Economy Debate

My Lords, I, too, congratulate my noble friend Lord Forsyth on securing today’s debate. I am very grateful for the opportunity to contribute on such an important and timely topic.

This debate comes just two weeks after the Chancellor delivered the Budget but, according to the National Institute of Economic and Social Research, the economy in this country is contracting faster than in the 1930s and far more than was forecast by Mr Darling in his Budget. Nearly 2 million people are unemployed at present and this figure is likely to rise. In addition to losing their jobs, large numbers of people are having their houses repossessed. On the Government’s own figures, the national debt will double again to £1.4 trillion; every baby will now be born owing £22,500; and interest repayments have risen to £43 billion a year, which is more than the schools budget.
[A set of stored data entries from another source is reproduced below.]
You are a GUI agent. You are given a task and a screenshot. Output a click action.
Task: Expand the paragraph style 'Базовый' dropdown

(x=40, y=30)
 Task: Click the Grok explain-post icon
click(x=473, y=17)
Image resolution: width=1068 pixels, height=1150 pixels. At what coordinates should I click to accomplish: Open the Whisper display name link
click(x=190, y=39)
In recent months, much has been said in your Lordships’ House about leadership. Instead of strong leadership, we have seen mismanagement of the economy, with the Government appearing to be in crisis-management mode, lurching from one disaster to another. Rather than strong and decisive action when it was most needed, Labour has dithered on important decisions, and this has resulted in the massive debt in which we as a nation and people all over the country find themselves. Today, we find ourselves less well prepared than any of our major competitors.

I think we all appreciate that fiscal responsibility must be the foundation of any economic policy. Rather than having excessive expenditure and failing to save when times are good, to my mind it is essential that a Government learn to live within their means. That is not just a good policy for the Government; it is an important lesson for every household up and down the country. We must all appreciate that there is not an endless amount of credit to be had and that restraint is good. British households have the highest debt of any major economy. The number of bankruptcies and repossessions is rising, and this legacy will take years to overcome.
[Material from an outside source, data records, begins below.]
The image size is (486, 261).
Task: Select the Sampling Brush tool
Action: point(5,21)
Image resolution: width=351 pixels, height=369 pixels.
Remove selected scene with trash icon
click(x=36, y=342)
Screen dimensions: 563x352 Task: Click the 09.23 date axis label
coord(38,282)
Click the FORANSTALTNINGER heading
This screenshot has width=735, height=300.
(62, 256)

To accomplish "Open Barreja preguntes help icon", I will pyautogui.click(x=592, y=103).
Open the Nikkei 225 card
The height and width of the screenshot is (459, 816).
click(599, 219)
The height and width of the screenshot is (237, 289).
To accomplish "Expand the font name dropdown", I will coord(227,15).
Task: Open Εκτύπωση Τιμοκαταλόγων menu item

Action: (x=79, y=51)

As the chairman of an insurance organisation, I firmly believe in trimming expenditure and feel that the Government must be prudent. I believe that we can cut waste without affecting front-line services, and this is an important goal. There is too much waste in public services—in bureaucracy within the NHS, the police and other areas. By cutting this waste, we will not hamper their efficiency but improve it. Better front-line services are important to everyone, and we must be committed to cutting waste where it exists and ensuring better value for money for the hard-working taxpayer. We must strive to achieve this to ensure that help is in place for those who need it—the sick, the poor and the unemployed—when they need it.

I am an employer. All employers create wealth and provide employment. A number of employers and entrepreneurs earn more than £150,000 a year, and these people will be penalised by the imposition of the 50p tax rate. I firmly believe that higher taxes for the wealthy are counterproductive and that they stifle the creation of wealth for the country.

My business is financial services. In future, the banking and financial services industry needs to exercise proper housekeeping and better risk-management measures. There needs to be a change of culture. We need to revitalise the industry and to think carefully before we apply very strict regulations. The industry of course creates a considerable income for the country.

Most of us have elderly parents and relatives, and we should believe in a fair approach to pensions so that older people do not suffer and are comfortable in their retirement. Older people make a huge contribution to society but this is not always reflected by government. It is important that their potential is recognised and supported. Their savings need to produce an appropriate yield.

I have a number of friends who are doctors and I feel that we need to look carefully at all aspects of the National Health Service. This means that proper funding is needed and, where risk exists, it must be eliminated to ensure that patients benefit. A&E departments and maternity units are vital to communities, and these must be preserved and not cut. All this can be achieved by prudent spending and cutting back on unnecessary waste in the system. Front-line services such as the NHS do not have to be affected in the economic downturn if we are prudent about where the money goes.

Now is the time when we need to help ordinary families; instead, this Budget taxes the people who can least afford it. The national insurance contribution in 2011 will hit everyone earning £20,000 a year or more when we should be starting to see the economy grow further. My party wants to help families. On that note, I shall end as my time is up.